[Extracted data entries]
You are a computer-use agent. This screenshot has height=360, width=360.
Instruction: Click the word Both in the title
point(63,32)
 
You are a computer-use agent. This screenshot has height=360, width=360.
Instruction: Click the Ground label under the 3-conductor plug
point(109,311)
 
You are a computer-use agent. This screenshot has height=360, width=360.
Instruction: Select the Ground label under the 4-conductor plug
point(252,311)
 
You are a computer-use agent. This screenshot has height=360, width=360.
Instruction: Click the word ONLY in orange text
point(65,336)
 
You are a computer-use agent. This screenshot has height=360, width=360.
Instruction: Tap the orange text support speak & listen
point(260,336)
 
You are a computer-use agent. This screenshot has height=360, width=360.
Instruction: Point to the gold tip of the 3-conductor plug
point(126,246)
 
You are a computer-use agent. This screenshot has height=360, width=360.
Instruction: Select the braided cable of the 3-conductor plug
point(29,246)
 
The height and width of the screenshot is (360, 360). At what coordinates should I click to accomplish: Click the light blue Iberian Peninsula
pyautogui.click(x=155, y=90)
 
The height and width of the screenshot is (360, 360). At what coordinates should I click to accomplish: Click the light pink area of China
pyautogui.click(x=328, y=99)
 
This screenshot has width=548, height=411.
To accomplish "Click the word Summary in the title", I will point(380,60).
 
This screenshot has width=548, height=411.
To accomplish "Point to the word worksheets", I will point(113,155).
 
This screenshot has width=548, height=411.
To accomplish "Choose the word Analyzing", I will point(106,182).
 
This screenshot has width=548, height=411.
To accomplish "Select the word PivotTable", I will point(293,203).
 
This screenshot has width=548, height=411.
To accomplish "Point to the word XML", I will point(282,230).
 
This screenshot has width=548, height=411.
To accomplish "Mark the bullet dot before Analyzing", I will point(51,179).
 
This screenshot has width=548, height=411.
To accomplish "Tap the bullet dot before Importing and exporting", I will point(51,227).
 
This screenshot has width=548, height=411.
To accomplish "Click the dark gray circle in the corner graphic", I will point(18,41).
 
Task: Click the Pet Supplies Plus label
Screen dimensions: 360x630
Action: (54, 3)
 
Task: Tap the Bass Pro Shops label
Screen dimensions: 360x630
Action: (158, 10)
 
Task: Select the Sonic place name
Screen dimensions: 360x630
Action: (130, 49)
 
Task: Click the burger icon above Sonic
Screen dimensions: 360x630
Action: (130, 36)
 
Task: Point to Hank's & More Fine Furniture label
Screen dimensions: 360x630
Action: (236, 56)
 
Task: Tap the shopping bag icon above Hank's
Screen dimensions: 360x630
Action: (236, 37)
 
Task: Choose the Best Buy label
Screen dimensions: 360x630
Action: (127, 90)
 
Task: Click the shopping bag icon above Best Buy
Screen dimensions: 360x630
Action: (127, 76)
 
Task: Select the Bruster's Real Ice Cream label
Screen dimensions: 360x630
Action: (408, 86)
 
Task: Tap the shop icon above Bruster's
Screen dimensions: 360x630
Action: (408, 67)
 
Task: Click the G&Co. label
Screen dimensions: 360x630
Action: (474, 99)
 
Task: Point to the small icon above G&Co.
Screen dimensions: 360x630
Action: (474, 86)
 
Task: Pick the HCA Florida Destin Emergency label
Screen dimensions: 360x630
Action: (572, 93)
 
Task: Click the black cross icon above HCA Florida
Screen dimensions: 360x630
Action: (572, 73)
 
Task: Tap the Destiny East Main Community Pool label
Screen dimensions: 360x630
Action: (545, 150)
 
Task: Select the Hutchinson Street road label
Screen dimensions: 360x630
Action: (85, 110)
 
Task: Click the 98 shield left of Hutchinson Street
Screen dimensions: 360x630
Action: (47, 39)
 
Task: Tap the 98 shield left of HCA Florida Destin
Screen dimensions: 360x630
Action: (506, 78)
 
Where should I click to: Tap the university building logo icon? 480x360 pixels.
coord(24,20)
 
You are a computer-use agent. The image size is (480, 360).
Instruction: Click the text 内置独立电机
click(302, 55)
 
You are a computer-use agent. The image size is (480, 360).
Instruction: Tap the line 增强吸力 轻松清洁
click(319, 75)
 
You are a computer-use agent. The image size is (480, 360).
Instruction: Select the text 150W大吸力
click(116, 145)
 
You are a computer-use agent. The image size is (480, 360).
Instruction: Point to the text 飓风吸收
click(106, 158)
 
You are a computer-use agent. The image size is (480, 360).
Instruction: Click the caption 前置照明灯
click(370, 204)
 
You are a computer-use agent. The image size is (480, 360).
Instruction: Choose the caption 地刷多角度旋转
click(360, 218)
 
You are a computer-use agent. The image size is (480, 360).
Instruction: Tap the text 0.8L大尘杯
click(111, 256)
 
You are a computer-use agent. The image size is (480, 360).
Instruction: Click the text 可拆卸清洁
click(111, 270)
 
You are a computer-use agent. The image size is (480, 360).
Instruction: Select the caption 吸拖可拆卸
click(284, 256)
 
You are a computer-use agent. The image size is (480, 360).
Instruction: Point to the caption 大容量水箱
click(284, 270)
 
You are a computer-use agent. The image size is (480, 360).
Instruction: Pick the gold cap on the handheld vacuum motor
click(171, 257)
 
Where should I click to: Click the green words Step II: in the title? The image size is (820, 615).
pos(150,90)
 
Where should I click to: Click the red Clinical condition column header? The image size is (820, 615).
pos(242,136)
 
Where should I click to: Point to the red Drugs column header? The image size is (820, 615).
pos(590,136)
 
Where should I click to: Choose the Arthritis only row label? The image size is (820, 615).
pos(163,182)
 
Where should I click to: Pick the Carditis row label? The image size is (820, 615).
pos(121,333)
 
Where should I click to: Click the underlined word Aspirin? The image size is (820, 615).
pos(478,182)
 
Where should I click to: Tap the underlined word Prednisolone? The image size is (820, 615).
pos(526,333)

### Directive
Rescale the answer coordinates in the lines, starting with the line that contains "Task: Choose the Best Buy label" and continuing through the line that contains "click(360, 218)". Reproduce every one of those lines in full, multiplying each answer coordinate by 1.45 and rounding to the nearest whole number with halves rounded up, and leave all other numbers and wording unchanged.

### Solution to this task
Task: Choose the Best Buy label
Screen dimensions: 360x630
Action: (184, 131)
 
Task: Click the shopping bag icon above Best Buy
Screen dimensions: 360x630
Action: (184, 110)
 
Task: Select the Bruster's Real Ice Cream label
Screen dimensions: 360x630
Action: (592, 125)
 
Task: Tap the shop icon above Bruster's
Screen dimensions: 360x630
Action: (592, 97)
 
Task: Click the G&Co. label
Screen dimensions: 360x630
Action: (687, 144)
 
Task: Point to the small icon above G&Co.
Screen dimensions: 360x630
Action: (687, 125)
 
Task: Pick the HCA Florida Destin Emergency label
Screen dimensions: 360x630
Action: (829, 135)
 
Task: Click the black cross icon above HCA Florida
Screen dimensions: 360x630
Action: (829, 106)
 
Task: Tap the Destiny East Main Community Pool label
Screen dimensions: 360x630
Action: (790, 218)
 
Task: Select the Hutchinson Street road label
Screen dimensions: 360x630
Action: (123, 160)
 
Task: Click the 98 shield left of Hutchinson Street
Screen dimensions: 360x630
Action: (68, 57)
 
Task: Tap the 98 shield left of HCA Florida Destin
Screen dimensions: 360x630
Action: (734, 113)
 
Where should I click to: Tap the university building logo icon? 480x360 pixels.
coord(35,29)
 
You are a computer-use agent. The image size is (480, 360).
Instruction: Click the text 内置独立电机
click(438, 80)
 
You are a computer-use agent. The image size is (480, 360).
Instruction: Tap the line 增强吸力 轻松清洁
click(463, 109)
 
You are a computer-use agent. The image size is (480, 360).
Instruction: Select the text 150W大吸力
click(168, 210)
 
You are a computer-use agent. The image size is (480, 360).
Instruction: Point to the text 飓风吸收
click(154, 229)
 
You are a computer-use agent. The image size is (480, 360).
Instruction: Click the caption 前置照明灯
click(537, 296)
 
You are a computer-use agent. The image size is (480, 360).
Instruction: Choose the caption 地刷多角度旋转
click(522, 316)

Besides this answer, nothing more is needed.